ActivityPub and WebFinger

Final Community Group Report

This version:
https://www.w3.org/community/reports/socialcg/CG-FINAL-apwf-20240608/
Latest published version:
https://www.w3.org/community/reports/socialcg/apwf/
Latest editor's draft:
https://swicg.github.io/activitypub-webfinger/
Editors:
a
Evan Prodromou
Feedback:
GitHub swicg/activitypub-webfinger (pull requests, new issue, open issues)

Abstract

Identifiers in ActivityPub tend to be HTTPS URIs. The use of WebFinger (as defined in [RFC7033]) allows for discovery of an actor's identifier given a username and a hostname, which may be more socially salient or otherwise easier to communicate across various contexts and media. The username and hostname are resolved at the WebFinger endpoint of the hostname in order to discover a link to an actor associated with the user's account, and that actor similarly can be back-linked to the username and hostname.

Status of This Document

This specification was published by the Social Web Incubator Community Group. It is not a W3C Standard nor is it on the W3C Standards Track. Please note that under the W3C Community Final Specification Agreement (FSA) other conditions apply. Learn more about W3C Community and Business Groups.

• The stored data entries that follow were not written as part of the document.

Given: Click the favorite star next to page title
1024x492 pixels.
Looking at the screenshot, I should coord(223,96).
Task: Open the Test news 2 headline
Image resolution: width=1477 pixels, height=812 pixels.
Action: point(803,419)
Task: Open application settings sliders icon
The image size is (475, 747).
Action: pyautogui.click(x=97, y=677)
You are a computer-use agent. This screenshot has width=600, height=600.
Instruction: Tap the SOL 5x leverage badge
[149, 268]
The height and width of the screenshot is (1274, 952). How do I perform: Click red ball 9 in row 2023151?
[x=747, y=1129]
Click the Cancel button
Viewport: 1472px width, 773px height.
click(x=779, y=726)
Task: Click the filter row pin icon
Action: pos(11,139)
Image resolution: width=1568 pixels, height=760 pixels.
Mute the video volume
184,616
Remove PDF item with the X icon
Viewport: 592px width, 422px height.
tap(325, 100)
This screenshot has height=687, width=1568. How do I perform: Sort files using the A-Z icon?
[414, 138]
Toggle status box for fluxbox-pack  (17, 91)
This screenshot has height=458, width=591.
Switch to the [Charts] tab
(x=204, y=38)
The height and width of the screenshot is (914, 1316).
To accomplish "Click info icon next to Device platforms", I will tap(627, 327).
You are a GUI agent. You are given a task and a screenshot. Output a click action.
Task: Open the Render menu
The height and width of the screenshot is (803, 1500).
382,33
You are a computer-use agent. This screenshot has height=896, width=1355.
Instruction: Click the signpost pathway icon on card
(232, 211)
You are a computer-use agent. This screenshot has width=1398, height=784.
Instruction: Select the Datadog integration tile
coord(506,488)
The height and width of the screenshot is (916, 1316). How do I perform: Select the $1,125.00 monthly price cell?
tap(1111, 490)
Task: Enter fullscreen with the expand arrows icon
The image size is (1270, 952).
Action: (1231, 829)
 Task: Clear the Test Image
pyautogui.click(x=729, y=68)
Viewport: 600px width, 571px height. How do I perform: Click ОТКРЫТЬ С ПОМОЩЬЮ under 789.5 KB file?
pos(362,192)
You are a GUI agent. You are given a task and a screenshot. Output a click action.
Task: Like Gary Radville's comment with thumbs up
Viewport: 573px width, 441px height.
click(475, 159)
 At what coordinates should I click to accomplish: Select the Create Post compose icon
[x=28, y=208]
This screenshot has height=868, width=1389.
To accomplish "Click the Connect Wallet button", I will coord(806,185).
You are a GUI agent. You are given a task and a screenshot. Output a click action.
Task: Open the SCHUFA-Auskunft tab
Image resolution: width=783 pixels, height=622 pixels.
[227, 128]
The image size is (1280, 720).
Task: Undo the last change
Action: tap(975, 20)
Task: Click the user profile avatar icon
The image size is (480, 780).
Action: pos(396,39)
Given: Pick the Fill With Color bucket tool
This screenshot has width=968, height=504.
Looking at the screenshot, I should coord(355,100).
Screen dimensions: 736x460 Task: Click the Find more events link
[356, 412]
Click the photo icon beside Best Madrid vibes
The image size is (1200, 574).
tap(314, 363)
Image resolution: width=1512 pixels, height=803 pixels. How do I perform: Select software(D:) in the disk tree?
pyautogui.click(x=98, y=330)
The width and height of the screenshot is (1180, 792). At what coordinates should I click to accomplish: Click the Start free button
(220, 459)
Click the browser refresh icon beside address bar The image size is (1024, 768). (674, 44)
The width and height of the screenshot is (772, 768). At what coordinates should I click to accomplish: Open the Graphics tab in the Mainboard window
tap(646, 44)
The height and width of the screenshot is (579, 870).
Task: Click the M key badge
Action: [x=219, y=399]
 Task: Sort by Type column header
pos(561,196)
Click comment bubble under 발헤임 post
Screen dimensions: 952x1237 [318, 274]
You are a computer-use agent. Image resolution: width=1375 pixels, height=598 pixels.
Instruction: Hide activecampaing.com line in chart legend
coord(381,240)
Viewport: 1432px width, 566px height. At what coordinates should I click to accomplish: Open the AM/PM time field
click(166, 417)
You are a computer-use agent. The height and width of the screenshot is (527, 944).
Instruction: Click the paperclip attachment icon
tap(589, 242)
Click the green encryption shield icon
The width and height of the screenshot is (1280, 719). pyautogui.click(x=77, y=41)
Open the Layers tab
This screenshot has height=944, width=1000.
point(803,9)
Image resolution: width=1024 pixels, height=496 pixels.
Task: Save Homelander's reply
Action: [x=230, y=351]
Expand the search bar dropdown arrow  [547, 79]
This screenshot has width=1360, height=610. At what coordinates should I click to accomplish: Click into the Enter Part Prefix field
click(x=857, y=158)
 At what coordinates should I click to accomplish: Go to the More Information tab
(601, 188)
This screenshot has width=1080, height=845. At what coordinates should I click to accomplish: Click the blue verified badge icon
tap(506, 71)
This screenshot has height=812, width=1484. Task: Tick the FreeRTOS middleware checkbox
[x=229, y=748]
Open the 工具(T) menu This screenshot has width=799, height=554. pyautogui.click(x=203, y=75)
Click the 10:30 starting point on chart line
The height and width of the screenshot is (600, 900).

GitHub Issues are preferred for discussion of this specification.

1. Motivation

This section is non-normative.

Consider an HTTPS URI of the form https://social.example/actors/9c5b94b1-35ad-49bb-b118-8e8fc24abf80 being used as an identifier for an actor associated with a user account. Communicating this digitally may be done by simply using the HTTPS URI as-is, as a hyperlink reference. However, communicating this verbally or in a space-constrained visual format can be difficult. WebFinger allows communicating aliases of the form alyssa@social.example, which are easier to work with in the previously-cited cases.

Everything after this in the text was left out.